「東京…?…デビュー?」

「おう!インディーズだけどな。こうやってストリートでやってんのも、初心忘れるべからずって自分に喝入れてんの」


─信じられなかった。それが顔にそのまま出ていたのだろう、洲はあたしの頭をコツンと小突いて「ウソじゃねぇよ」と笑った。

ビルとビルの間に、太陽に照らされない灰色の空間。昔の映像が、小間切れに頭の中で上映される。


『オレこんどはぜってーまけねぇからな!!桃よりずぅっと、うまくなってやるんだからな!』

『あたしだってまけないもん』

『オレ、にほんじゅうでいちばんうまくなるんだからな!』

『ならあたし、せかいじゅうでいちばんになる!』



あたしが何もかもを見失っている間に、洲は自分の行きたい場所も、進むべき道も見つけていたのだ。


…眩しいばかりの自分の夢を、見つけていた。


「あ、今度ラストライブすっから来いよな。俺けっこういい曲作ってんだぞ?」

洲の話は、あたしの冷え切った現実にとってはまるで夢物語のように幸せだった。

嬉しそうに話し続ける彼の隣で、渇いた笑いを浮かべながら頭がひんやり冷えていくのを感じた。
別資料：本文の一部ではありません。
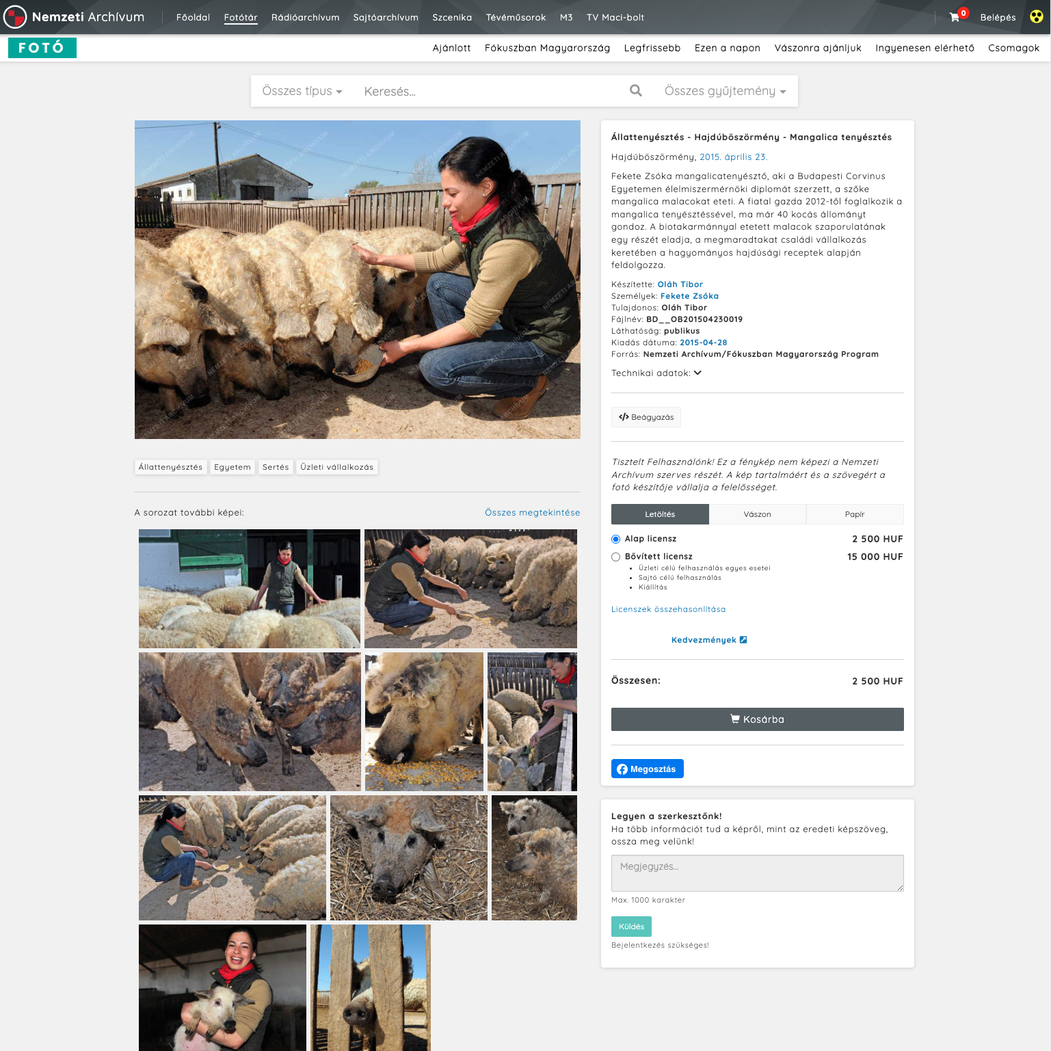Open the smiling woman holding piglet thumbnail
This screenshot has height=1051, width=1051.
(x=222, y=987)
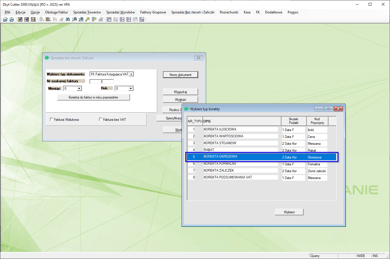The image size is (390, 259).
Task: Click the Wybierz button
Action: [x=289, y=212]

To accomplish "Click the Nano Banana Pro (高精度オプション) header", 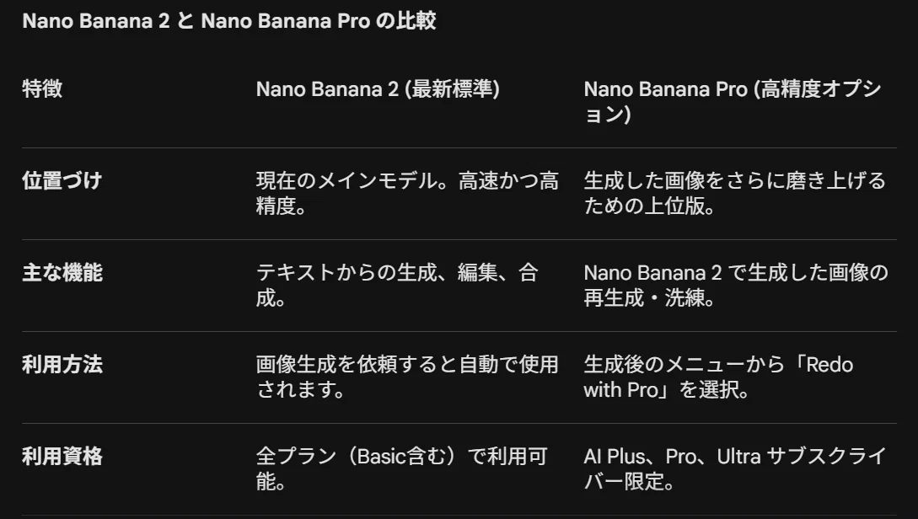I will 733,102.
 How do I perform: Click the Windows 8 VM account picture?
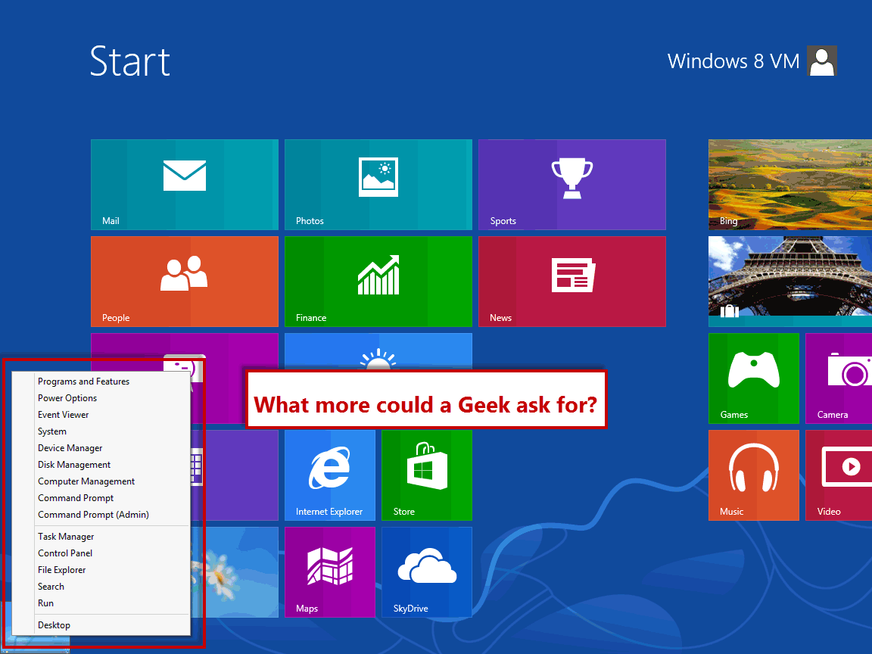pos(822,61)
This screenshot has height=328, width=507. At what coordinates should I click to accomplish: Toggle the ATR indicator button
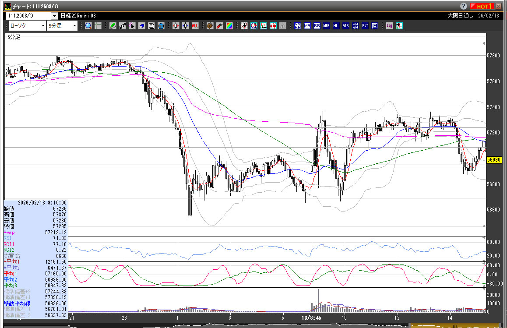coord(345,26)
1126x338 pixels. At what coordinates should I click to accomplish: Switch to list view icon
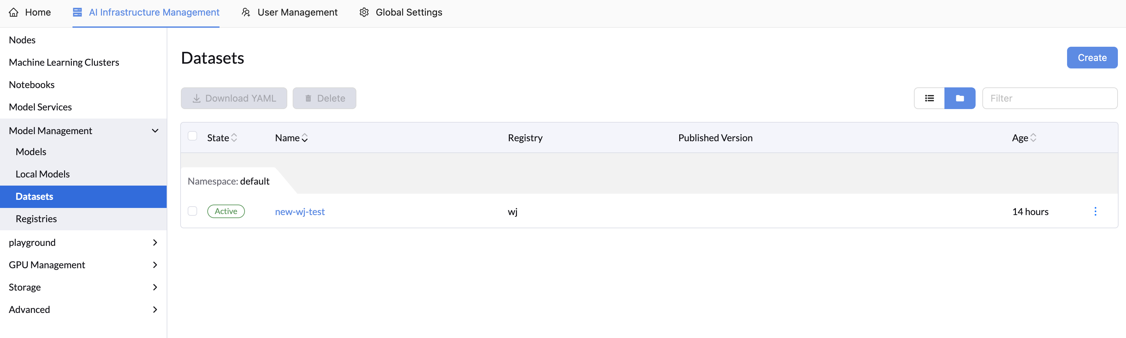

幼い頃と同じ、隣に並んでいるのに、あたしだけが風化していく。急速に色を失った世界は、パラパラと今にも足元から崩れそうだ。


突如寂しさの波が襲う。高くて、あたしにはとても乗り越えられない。


置いていかないで。みんなみんな、あたしから去っていってしまわないで。


「…あ、ジュース代払う…って、やば!カバン学校に置いて来ちゃったんだ!」

「ははっ、アホだろお前!!いいって、俺のおごり!!今度、お前が出せよ?」

コツンともう一度、軽く額を小突かれた。

その時の洲はきっと笑っていたのだろう。眩しいほどに、屈託なく。


でもあたしは、逆光のせいで彼の姿を捉えることができなかった。